Exercise material: Begin

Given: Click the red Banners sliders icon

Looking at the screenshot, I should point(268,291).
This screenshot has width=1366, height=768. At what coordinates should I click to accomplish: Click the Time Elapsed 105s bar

Exercise material: End
Exercise material: Begin

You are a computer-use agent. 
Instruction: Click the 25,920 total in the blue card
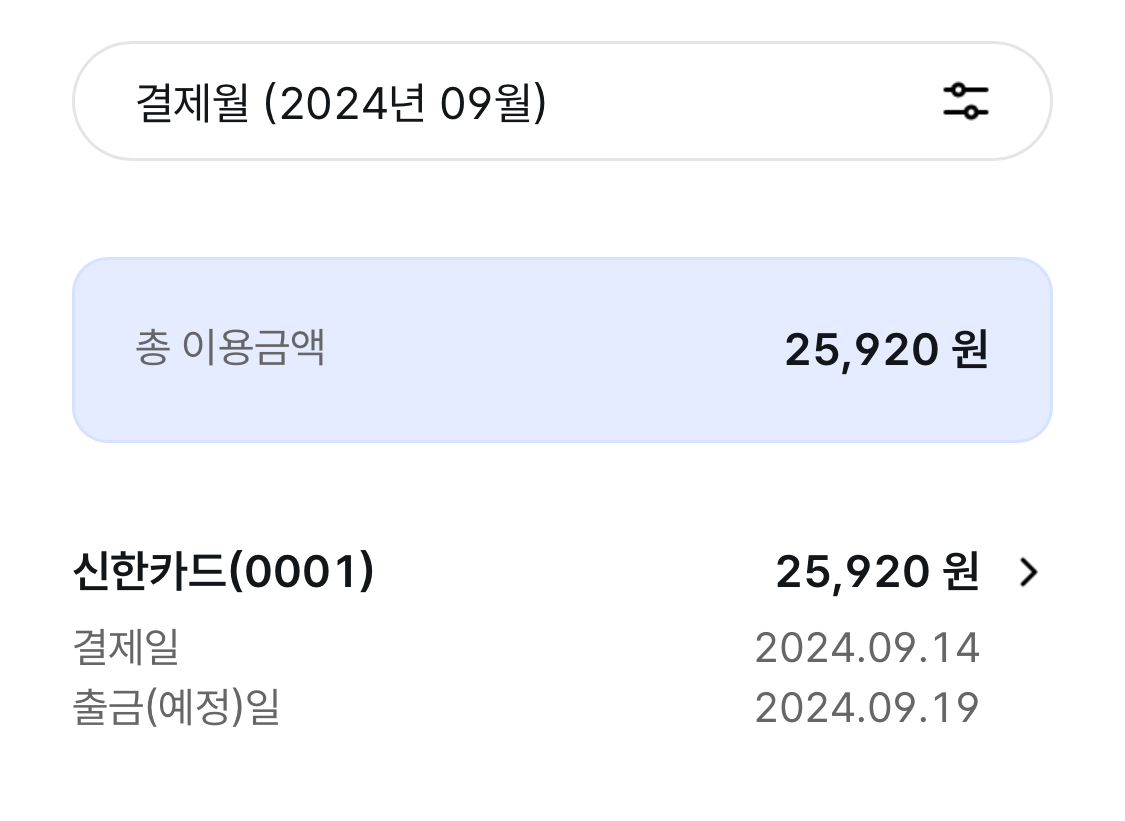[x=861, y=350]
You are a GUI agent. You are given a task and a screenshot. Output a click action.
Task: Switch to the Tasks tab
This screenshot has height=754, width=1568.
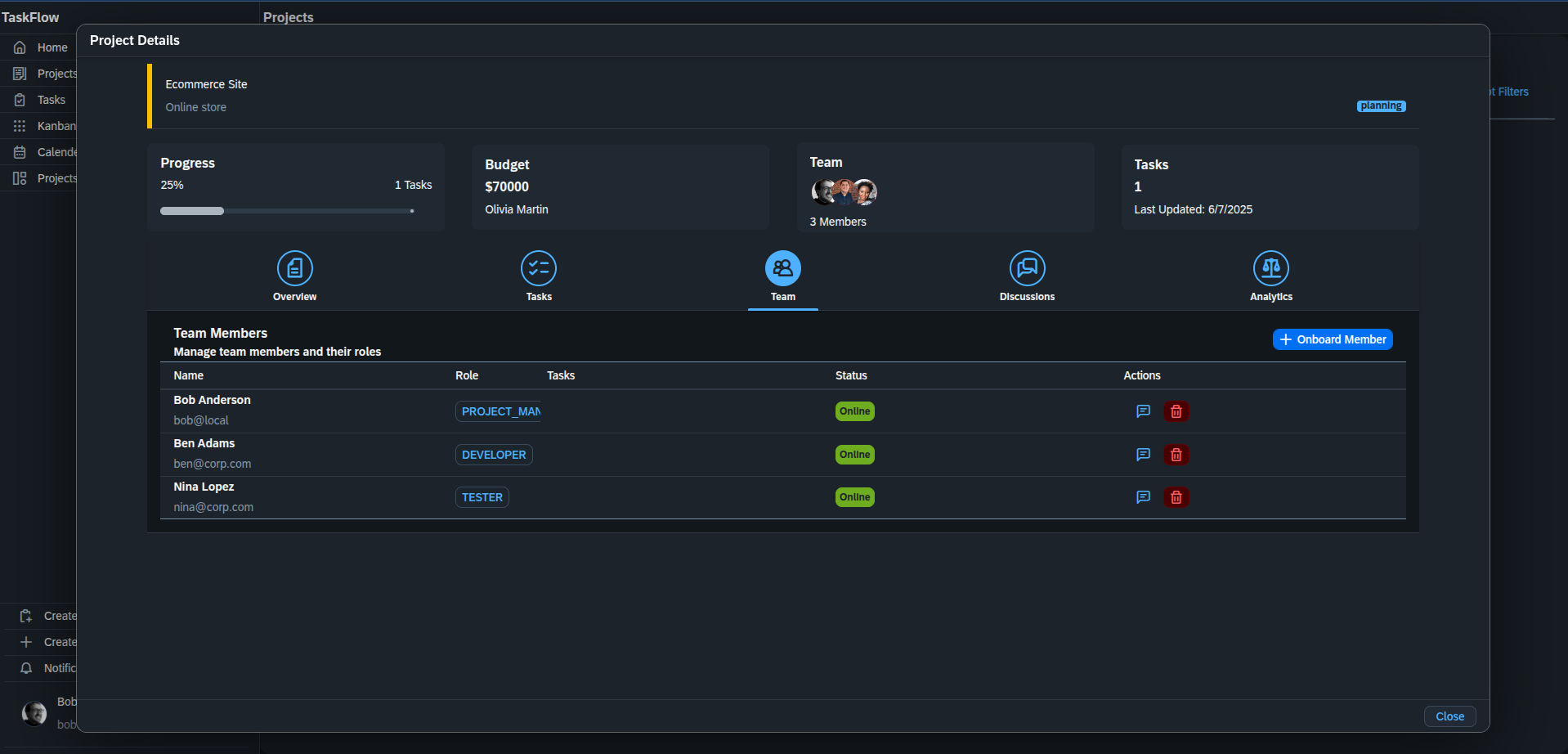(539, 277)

Exercise material: End

_Exercise_: Taking the entries above, write out exactly each line from the one holding "Given: Click the red Banners sliders icon" to the one holding "This screenshot has width=1366, height=768.", both included, and stop there.

_Answer space_:
Given: Click the red Banners sliders icon

Looking at the screenshot, I should point(268,291).
This screenshot has width=1366, height=768. At what coordinates should I click to accomplish: Click the Time Elapsed 105s bar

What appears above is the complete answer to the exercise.